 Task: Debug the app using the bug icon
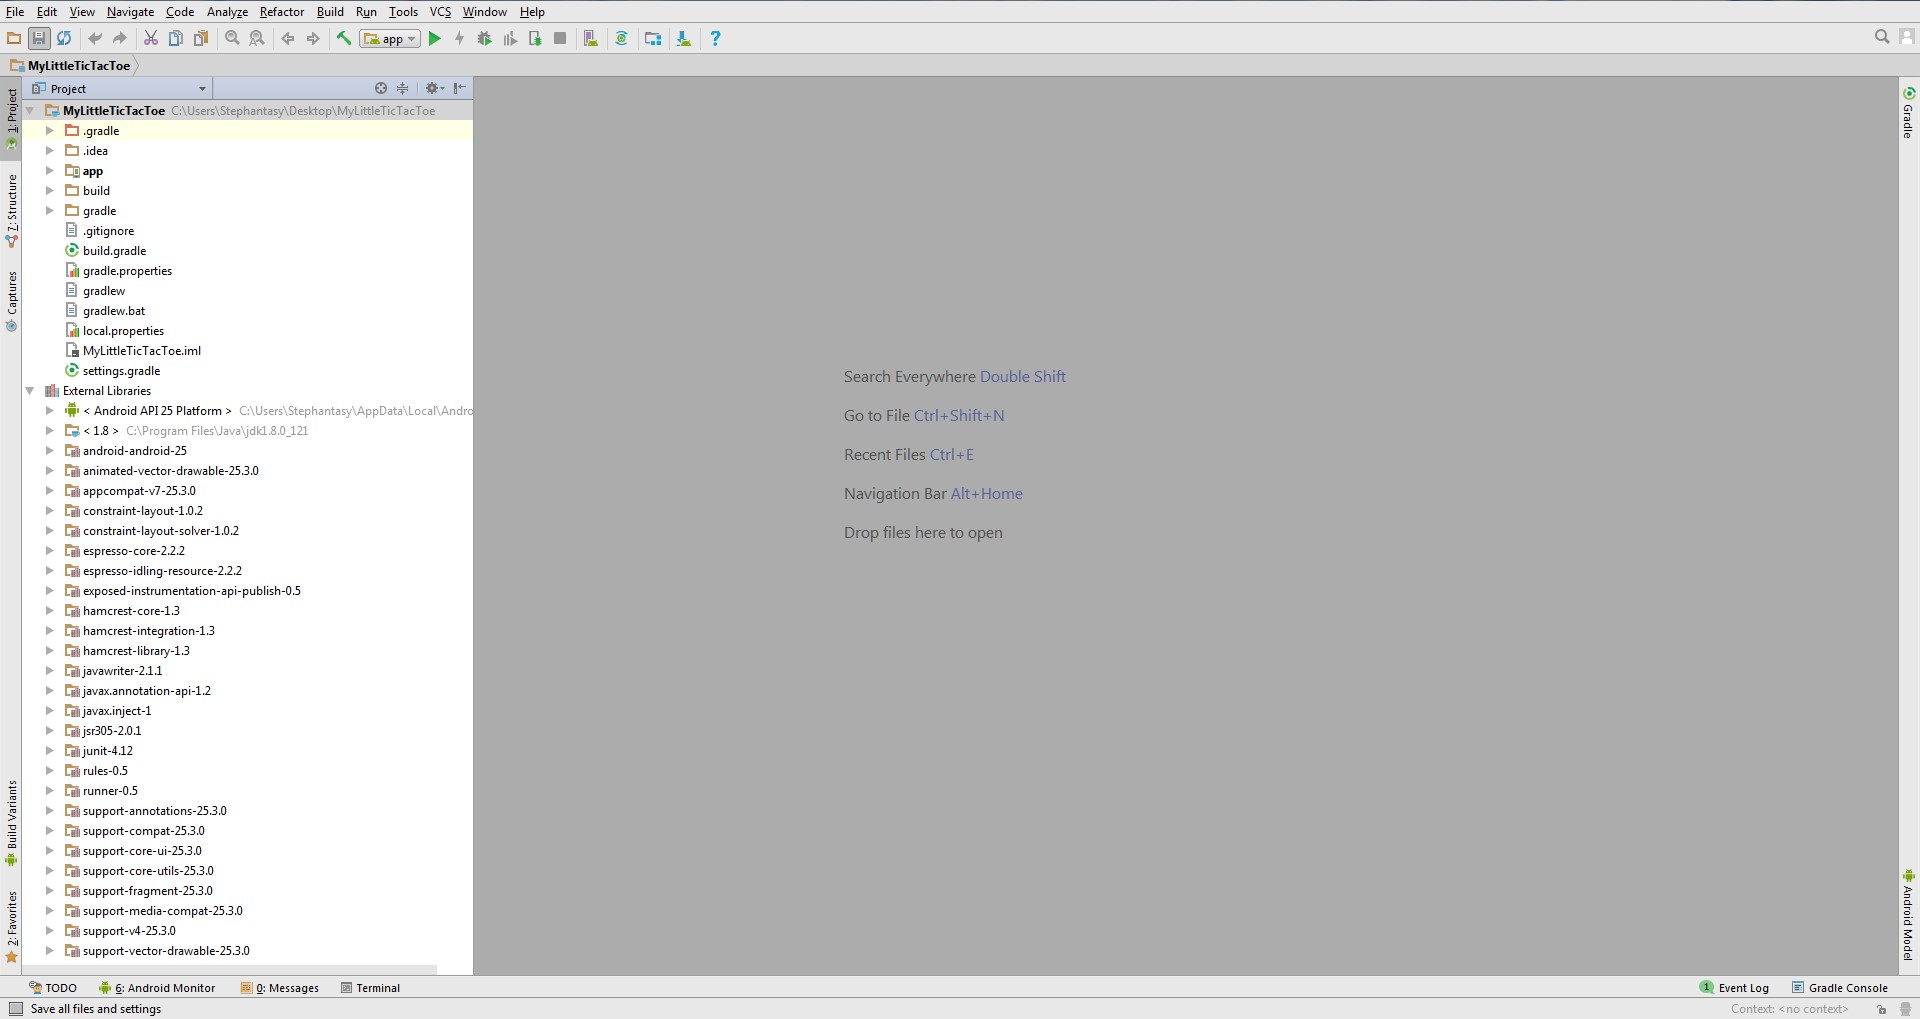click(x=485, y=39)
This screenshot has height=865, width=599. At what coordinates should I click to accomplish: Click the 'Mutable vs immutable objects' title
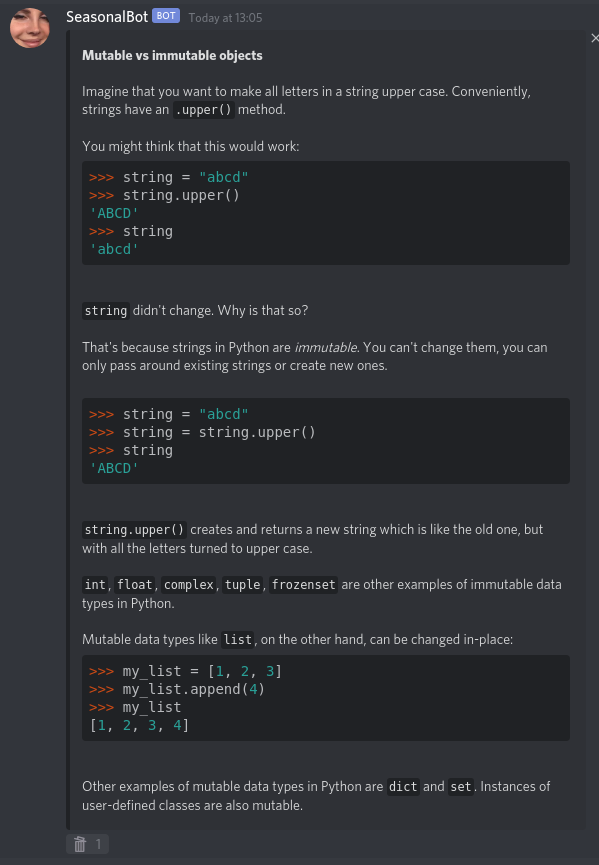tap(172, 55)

● ● ● ● ●

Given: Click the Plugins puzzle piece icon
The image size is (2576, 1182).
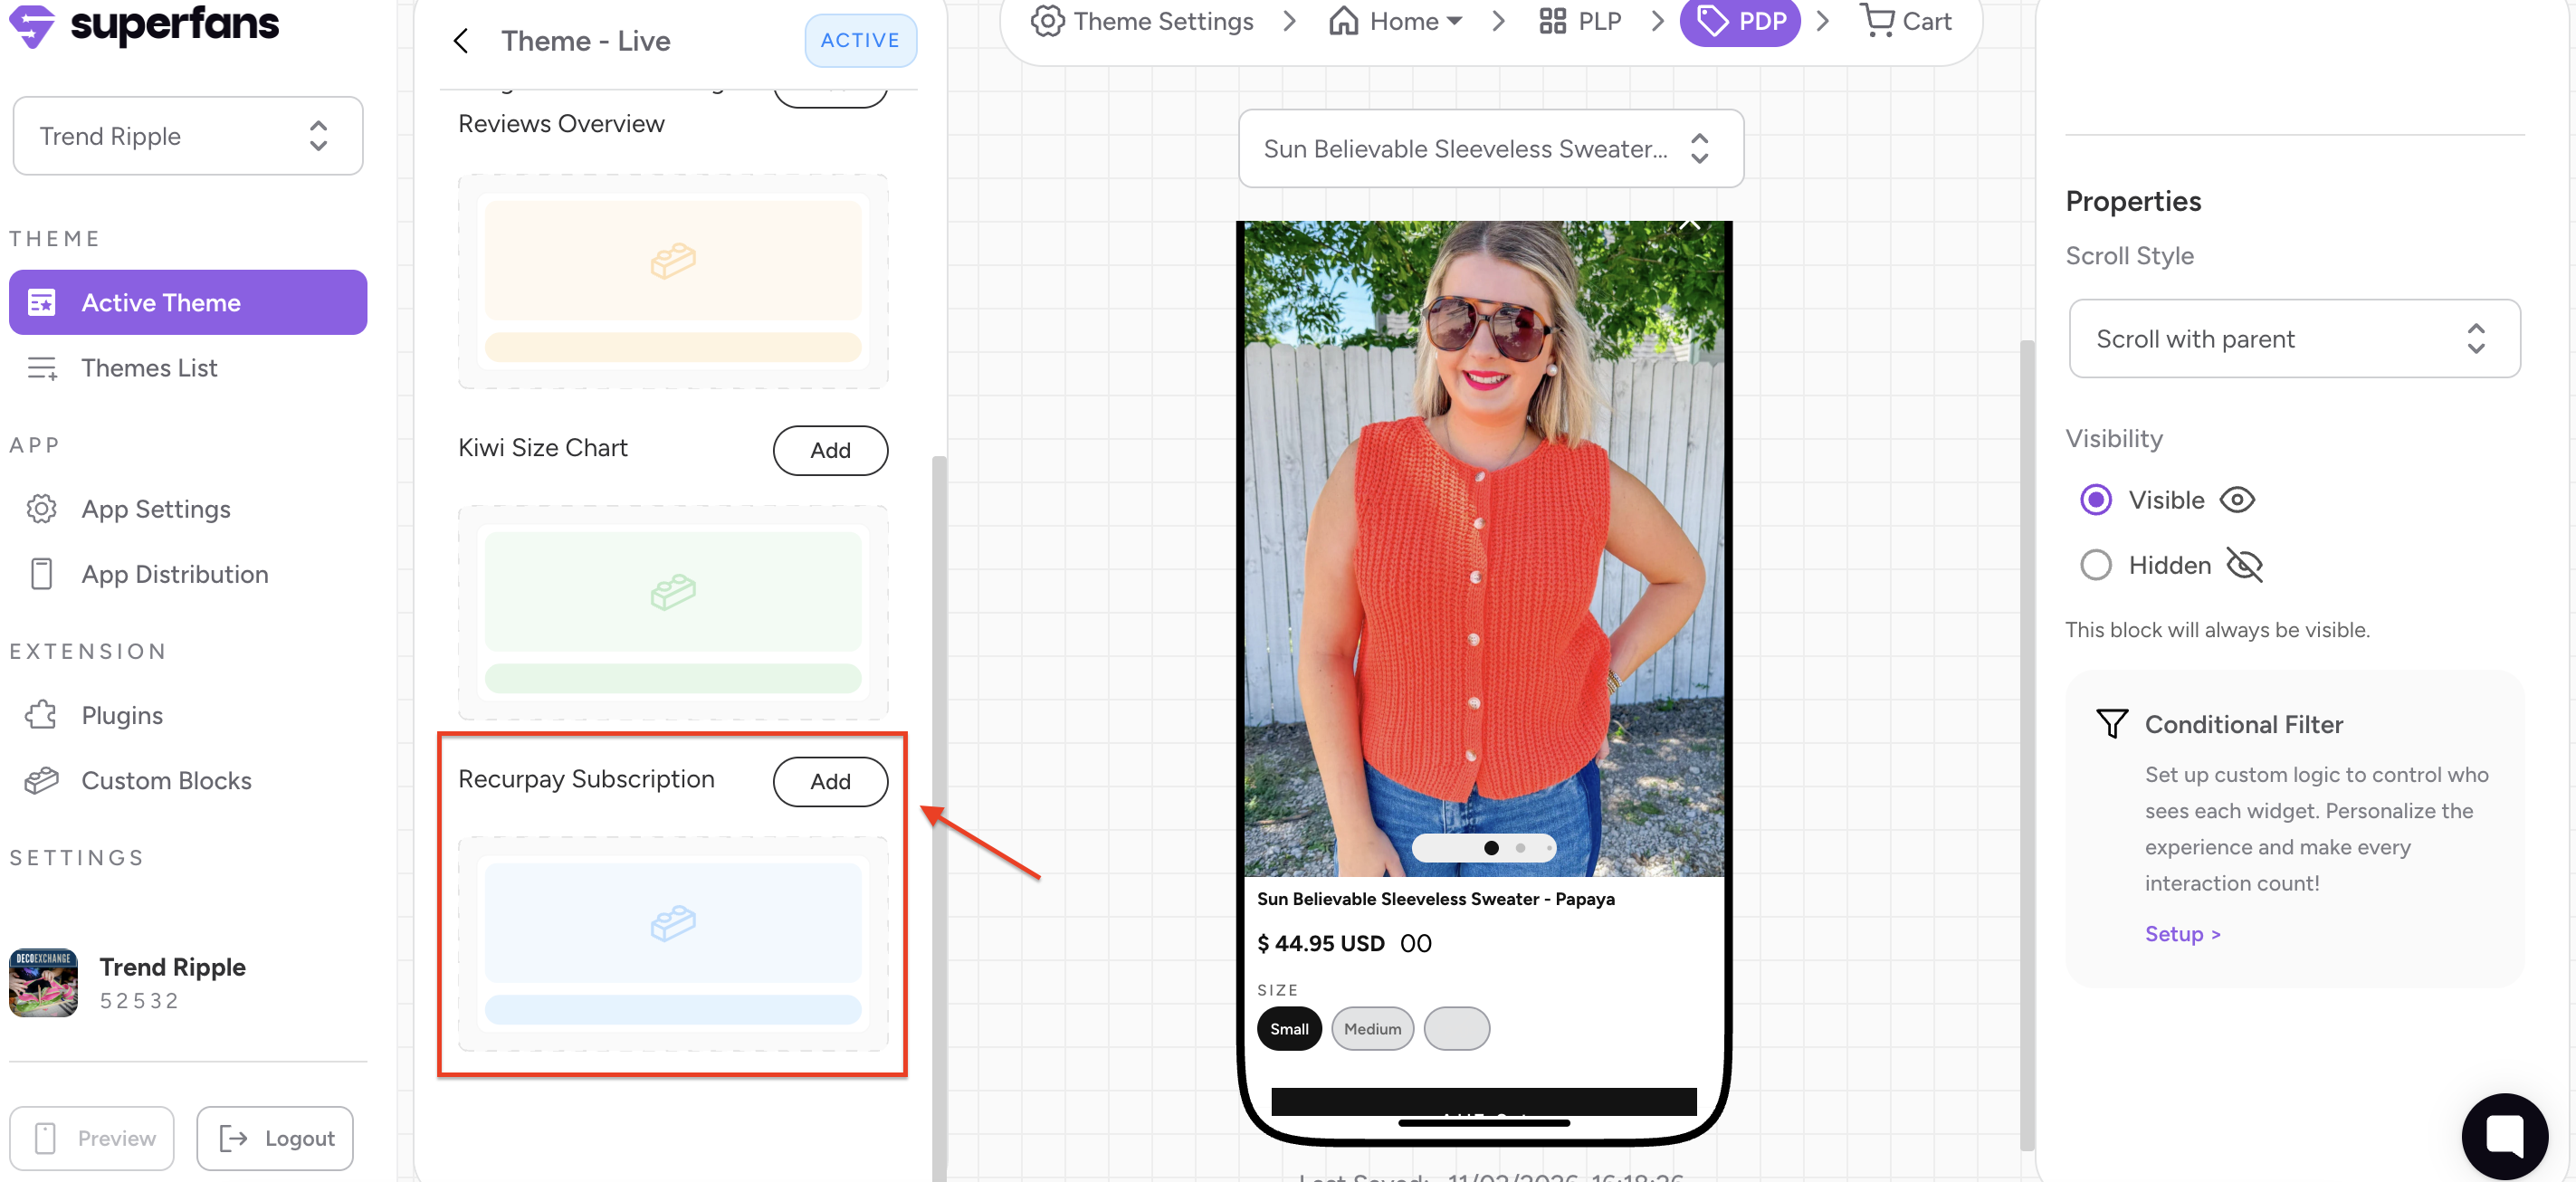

● ● ● ● ●

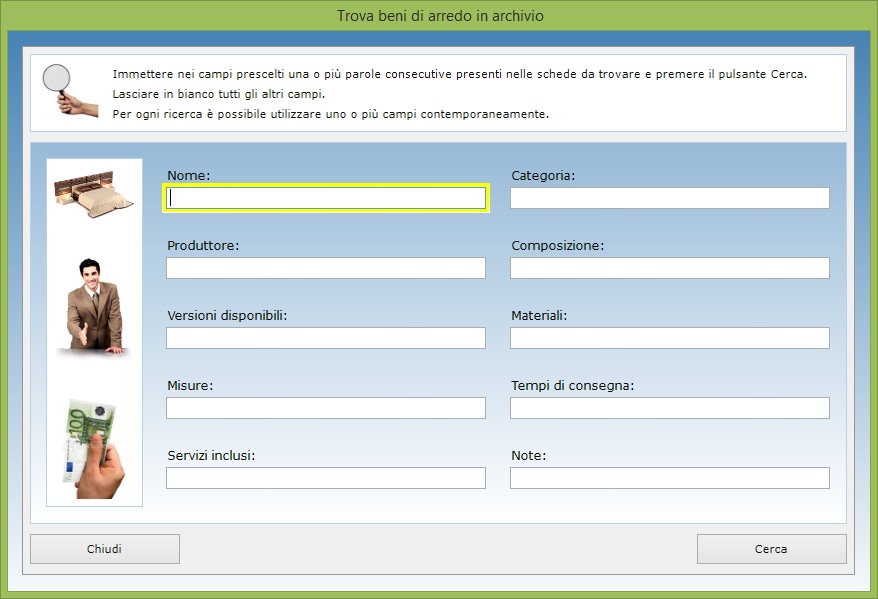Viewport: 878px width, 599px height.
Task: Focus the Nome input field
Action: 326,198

● ● ● ● ●

Revise the lines from the one containing "This screenshot has" through the one containing "tap(172, 55)", replacing "screenshot" with "page" and keeping everything else as it is. Give only those lines, and leave the pictures out.

Final result:
This page has height=865, width=599. At what coordinates should I click to accomplish: Click the 'Mutable vs immutable objects' title
tap(172, 55)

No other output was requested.